Architecture that emerges makes life for developers easier, not harder. Different solutions compete against each other for being the best approach in the current context. High integrity is not enforced, but suggested.
Core Ideas
Embrace emergent practices that lead to innovation
Hard rules define exactly what to do in different situations. They usually consist of simple if-then-else decision trees, which makes them easy to define and check. But it also makes them inflexible and rigid. We instead try to install principles and guiding values. They describe how we want to work together and what we try to achieve. The specific solution can then be decided by those doing the work.
Create soft standards based on principles and trust in eventual integrity
Software developers try to solve problems. Complicated software designs or difficult-to-use APIs and frameworks prevent them from doing so. Blueprints of architectural solutions, libraries or ready-to-use artifacts make it easier to focus on the problem, not on the technology. Solutions and technical ideas are not forced onto developers though. Divergence is allowed within basic boundaries. Soft standards are established by making suggestions easy to follow. Over time the best approaches for a specific problem in a specific context emerge and are being used until the context, the problem, or available solutions change.

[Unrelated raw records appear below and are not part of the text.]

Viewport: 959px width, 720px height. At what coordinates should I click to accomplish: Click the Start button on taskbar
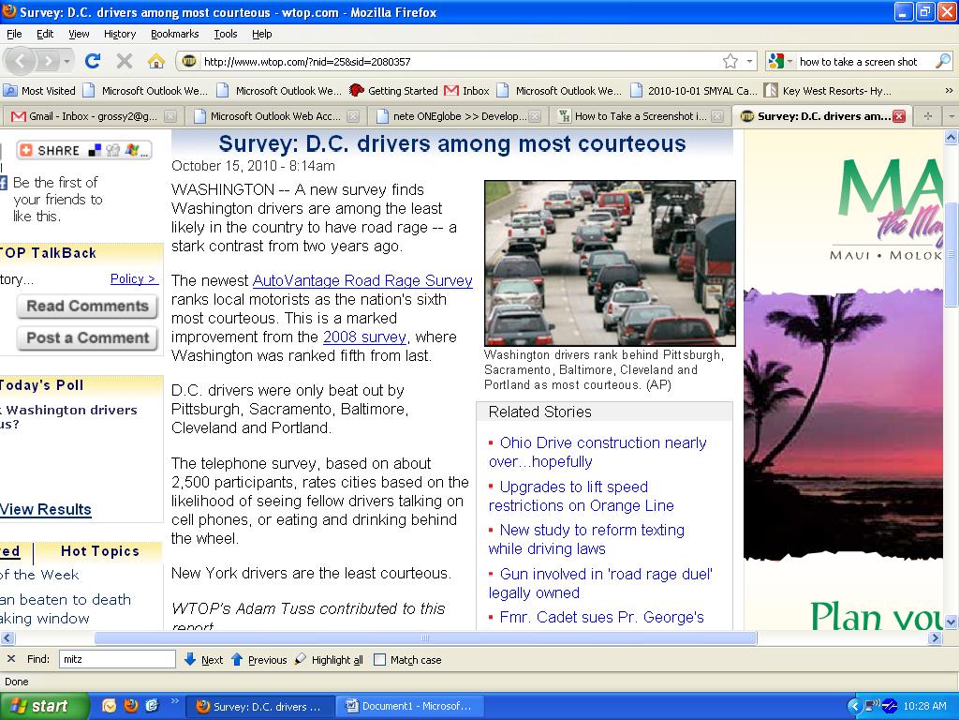click(x=44, y=706)
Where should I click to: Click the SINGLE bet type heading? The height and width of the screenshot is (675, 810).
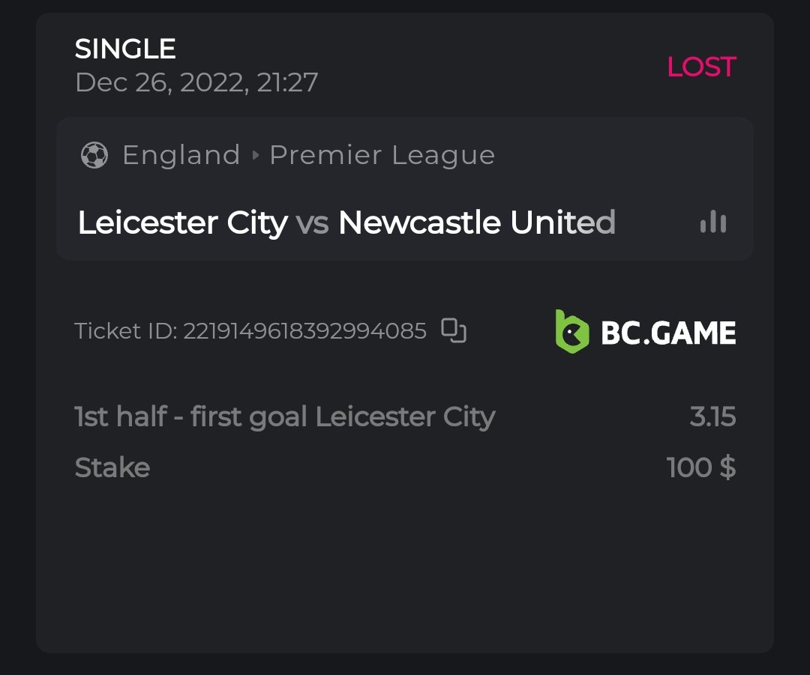point(125,49)
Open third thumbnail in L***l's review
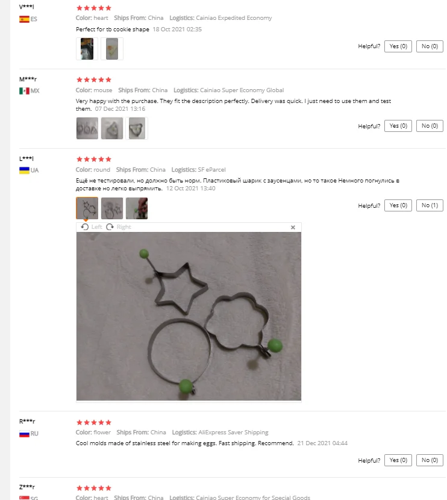Screen dimensions: 447x500 (x=137, y=208)
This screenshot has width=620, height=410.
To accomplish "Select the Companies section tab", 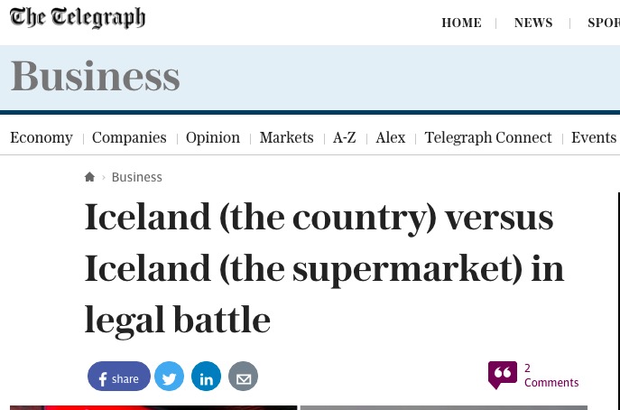I will pos(129,138).
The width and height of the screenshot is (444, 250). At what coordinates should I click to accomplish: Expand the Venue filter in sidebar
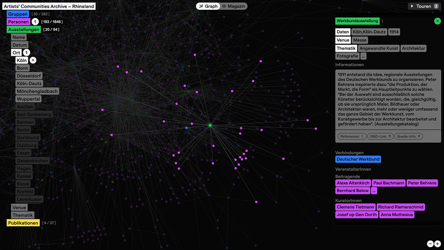[x=19, y=208]
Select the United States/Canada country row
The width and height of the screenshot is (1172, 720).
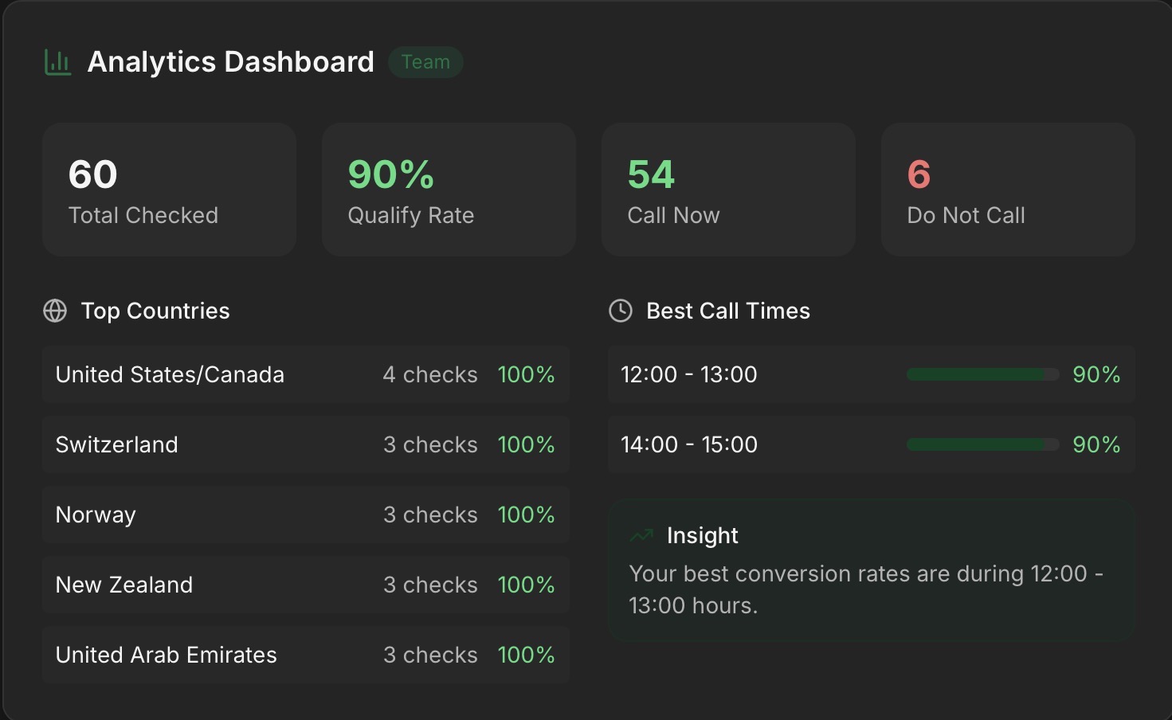tap(306, 374)
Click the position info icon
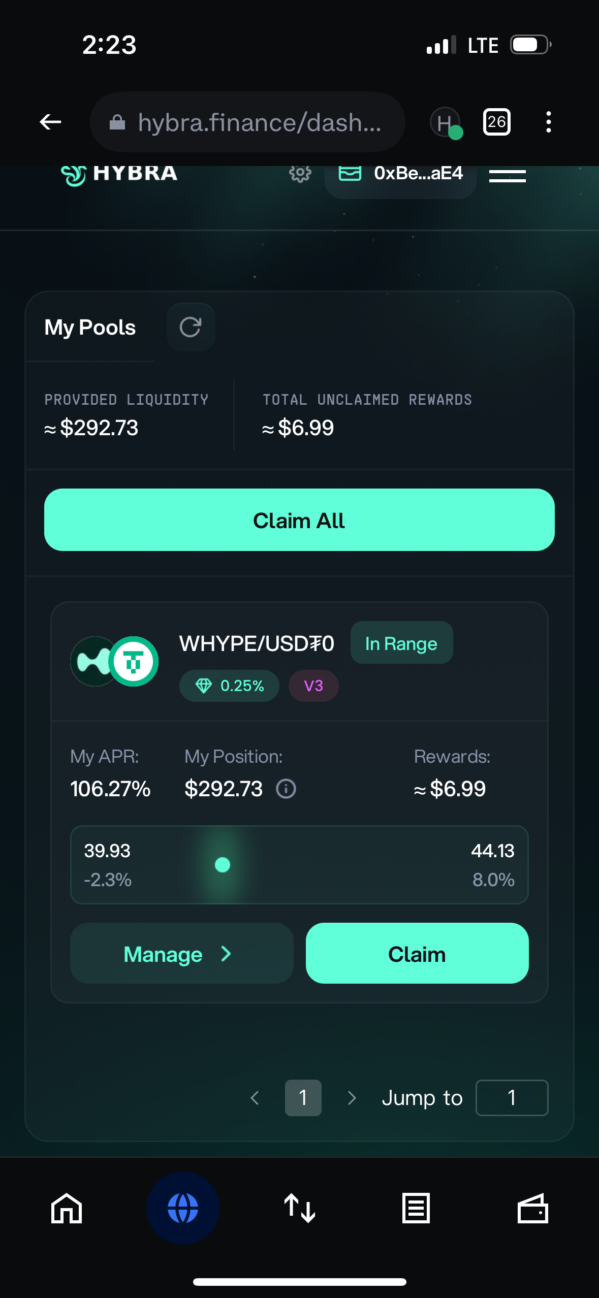The height and width of the screenshot is (1298, 599). click(286, 789)
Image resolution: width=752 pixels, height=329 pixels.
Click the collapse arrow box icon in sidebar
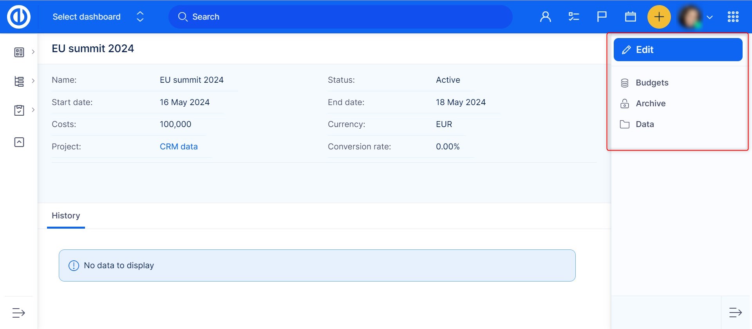pyautogui.click(x=19, y=142)
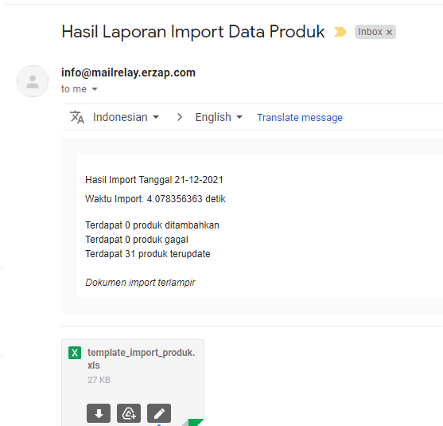This screenshot has height=426, width=443.
Task: Toggle the yellow importance marker
Action: click(x=340, y=32)
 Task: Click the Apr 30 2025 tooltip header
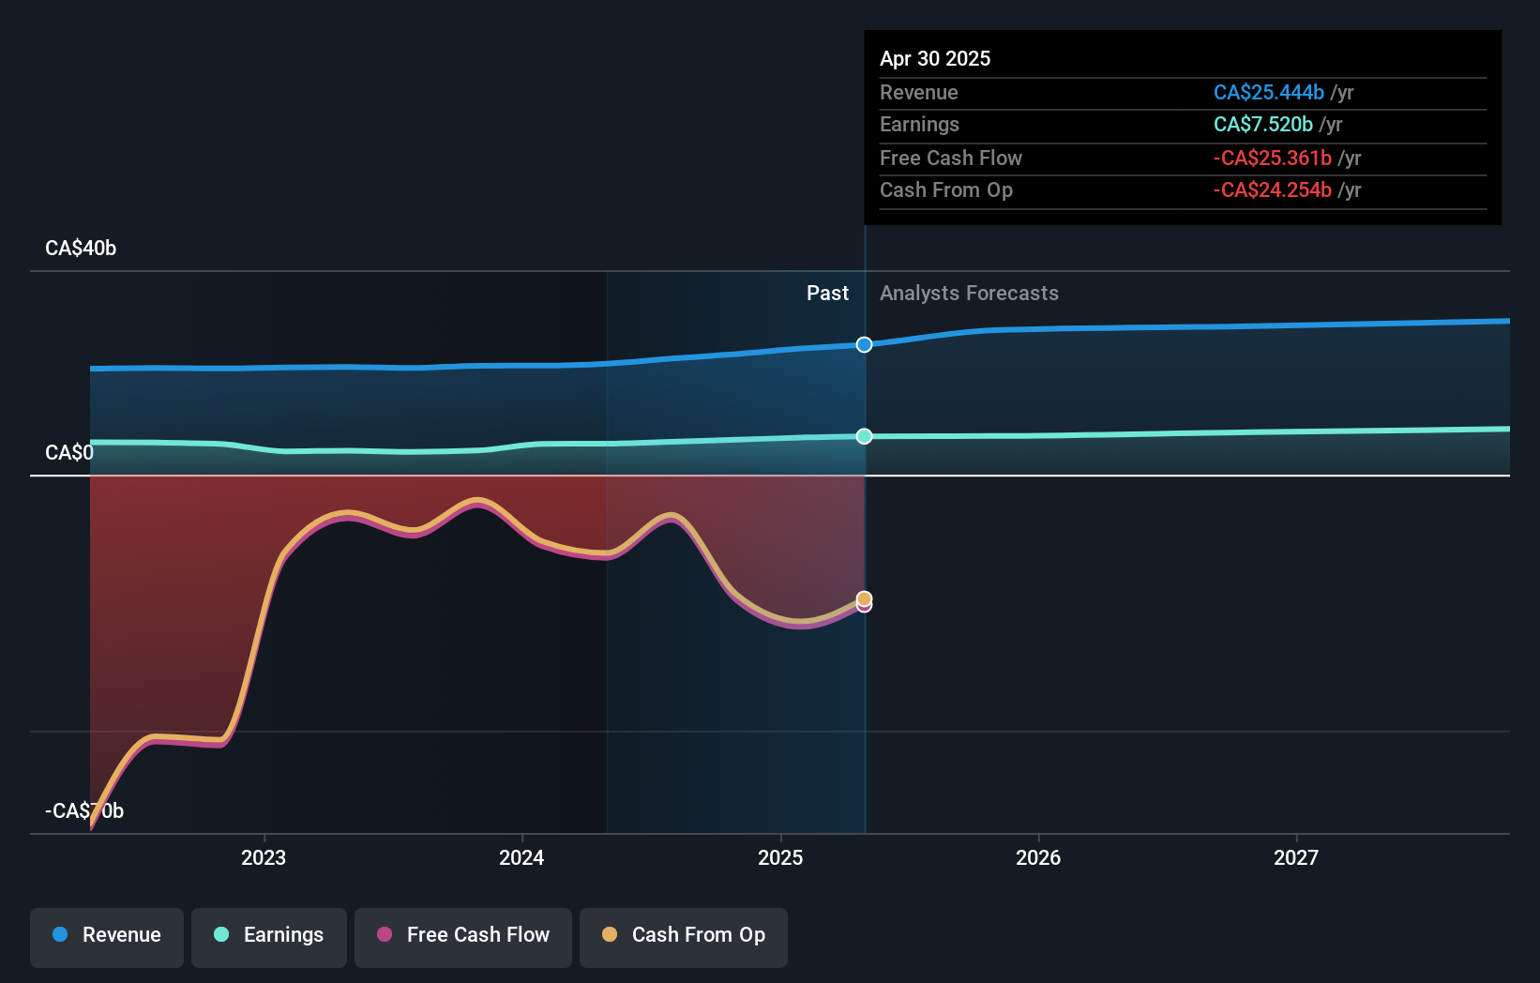[935, 58]
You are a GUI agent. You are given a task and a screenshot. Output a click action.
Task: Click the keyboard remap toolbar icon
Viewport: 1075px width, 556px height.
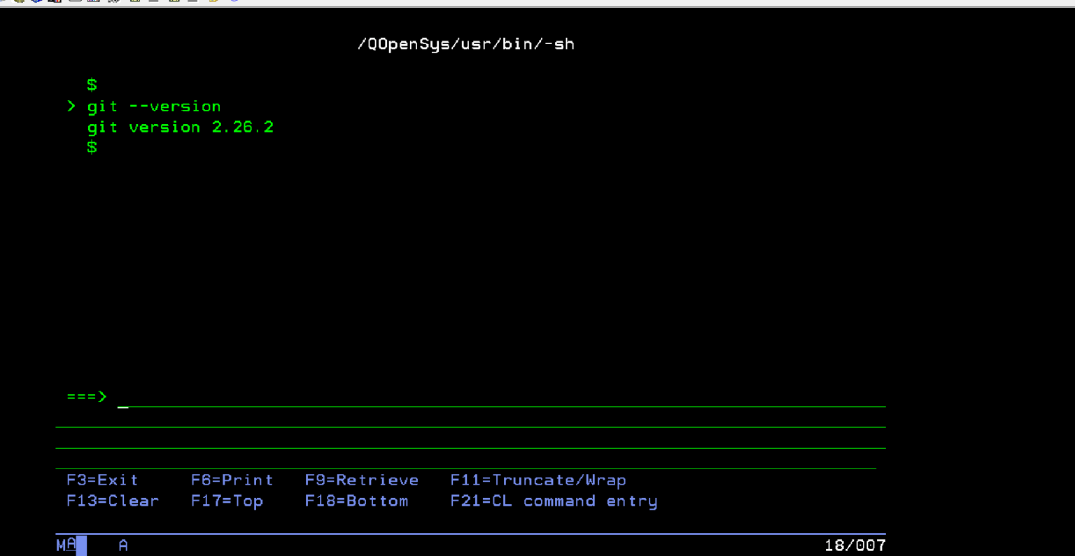(113, 4)
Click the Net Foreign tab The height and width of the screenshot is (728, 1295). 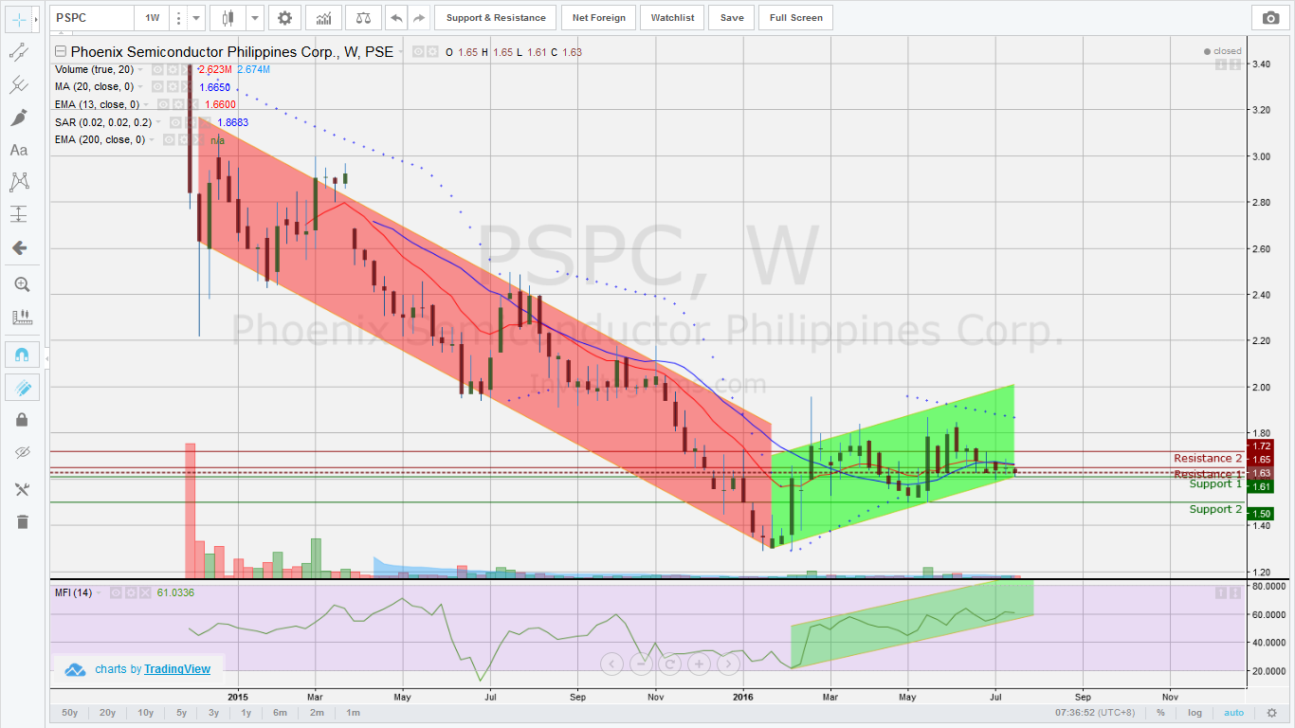tap(598, 17)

Market your proven architectural solutions
Often software architecture is defined and documented meticulously and then expected to be followed. Software developers having ad hoc questions are referred to the documentation. Instead the organization needs to install ways to provide support to answer questions around and challenges with the existing architecture. It is even better to proactively market architectural solutions and show where and how they can help making developers' lives easier. This way architecture can prove itself “in the field” when it is used in software systems, instead of just look good on a slide.
Sector Rating Aspects
These are aspects that can be used to assess your performance and maturity in this sector. For a detailed explanation please have a look at our how to page.
Aspect | Adoption Lifecycle |
---|---|
Basic architecture principles are available as a blueprint | Late majority |
Central architecture boards discuss, share and improve architecture proposals | Early majority |
Architecture proposal creation is incentivized | Early majority |
Specialists’ support is requested in a pull-approach | Early majority |
Architecture proposals are used instead of hard architecture governance | Early adopters |
A few well formulated architecture principles are used to guide decisions (principles vs. rules) | Early adopters |
Deviations from central proposals are motivated by teams | Early adopters |
Self-service infrastructure is offered for easy access | Early adopters |
Software evolution is driven by architectural and quality goals, not rules | Innovators |
Tested and validated solution proposals are offered to others in an internal marketplace | Innovators |
Connections
- Empirical Process Control: Stimulate proposals and an evolutionary creation of your macro architecture.
- Feedback & Transparency: Measure proposal quality to incentivize the implementation and maintenance of proposal-based solutions.
- Responsibility: Install identification with proposals and solutions in order for teams to realize when to not follow the easy standard path.